7. Massages the Digestive Organs:
Padahastasana helps increase the flexibility in your calves, hamstrings, and massages and tones the digestive organs efficiently.
8. Increases the Blood Circulation:
The movement of hands and feet while you perform the Padahastasana will improve the blood circulation in your body. The blood flow in the upper part of the body is enhanced as it helps release excess air from your abdomen.
9. Helps with Nasal and Throat Related Problems:
Including the hand under feet pose in your health regimen is suitable for people suffering from various nasal and throat problems. With practice, you can perform this pose with more ease.
See Also: Eka Pada Rajakapotasana Benefits
How to do Padahastasana:
Here are the simple steps you can follow to perform Padahastasana efficiently:
- Stand erect in a mountain pose with hands on the side of your body while keeping them straight.
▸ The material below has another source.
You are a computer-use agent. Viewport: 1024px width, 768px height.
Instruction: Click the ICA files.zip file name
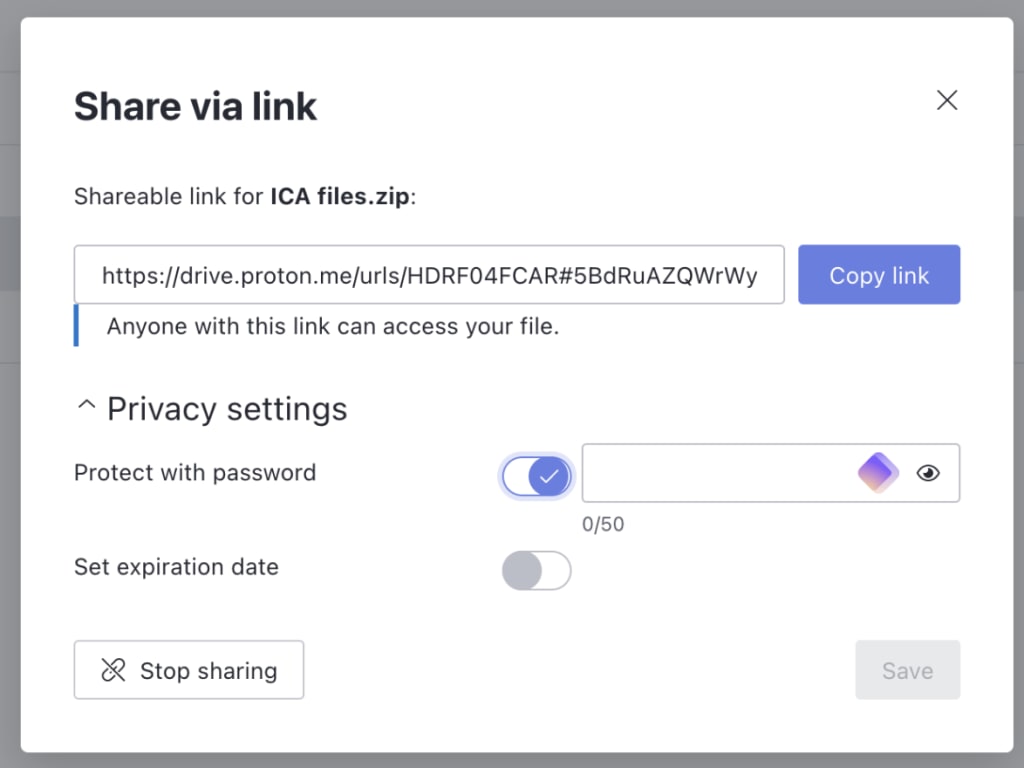point(340,196)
- Slowly bend down while leaning the joints of the hip and exhale. Make sure not to turn from the waist joints.
- Remember that you need to stretch the torso in the foothills and keep breathing while you bend forward.
- Hols and tilt your hands under the feet and make sure to keep your fingers under the feet entirely.
- Take the head and torso as much as possible while you inhale, taking the leg and torso closer.
- Lift the torso a little, try to stretch, and don’t stop inhalation and exhalation all the while. Then try to bend forward and deeper when breathing.
- Remain in this position for as long as you can.
- Initially, you may not stretch much, but you can gradually increase your body’s strength and flexibility.
- While performing this asana, keep your legs and back straight.
- Avoid stressing your neck muscles by letting your head hang tight.
- Inhale and slowly bring your torso upward.
See Also: How to do Matsyasana Yoga (Fish Pose)
Who Should not do Padahastasana?:
Although Padahastasana is beneficial, people with the following health conditions should avoid performing this pose.
- Hypertension and heart problems.
- Hip injuries.
- Abdominal hernia.
- Knee problems.
Yoga is a perfect way to incorporate a workout into your daily routine. However, to reap all the benefits of performing Padahastasana, make sure to include at least a ten-minute warm-up so that you can remove the stiffness in your body. In addition, if you are a beginner, make sure you take the guidance of an experienced practitioner to avoid any severe injuries. Finally, don’t forget to let us know if you found this article helpful!
Disclaimer: The tips and suggestions mentioned in this article are for informational purposes and not a replacement for professional medical advice. It is always safe to consult a doctor or dietician before trying out anything new.
1. What are the preparatory poses to perform Padahastasana?
Ans: Before you start performing hand-to- feet pose or Padahastasana, the following are the preparatory poses you need to practice:
- Adho mukha svanasana.
- Sputa padangusthasana.
2. What is the right time to perform yoga?
Ans: The right time to perform any yoga pose is during early mornings or evenings when your bowels are empty. Make sure you perform yoga in open spaces or rooms with proper ventilation.
3. Can anyone perform yoga asanas at home?
Ans: Although yoga is for people of all ages, irrespective of gender, it is best to perform yoga asanas under the guidance of a professional, especially if you are a beginner or suffering from any health conditions. To avoid any injuries, make sure to train under a professional.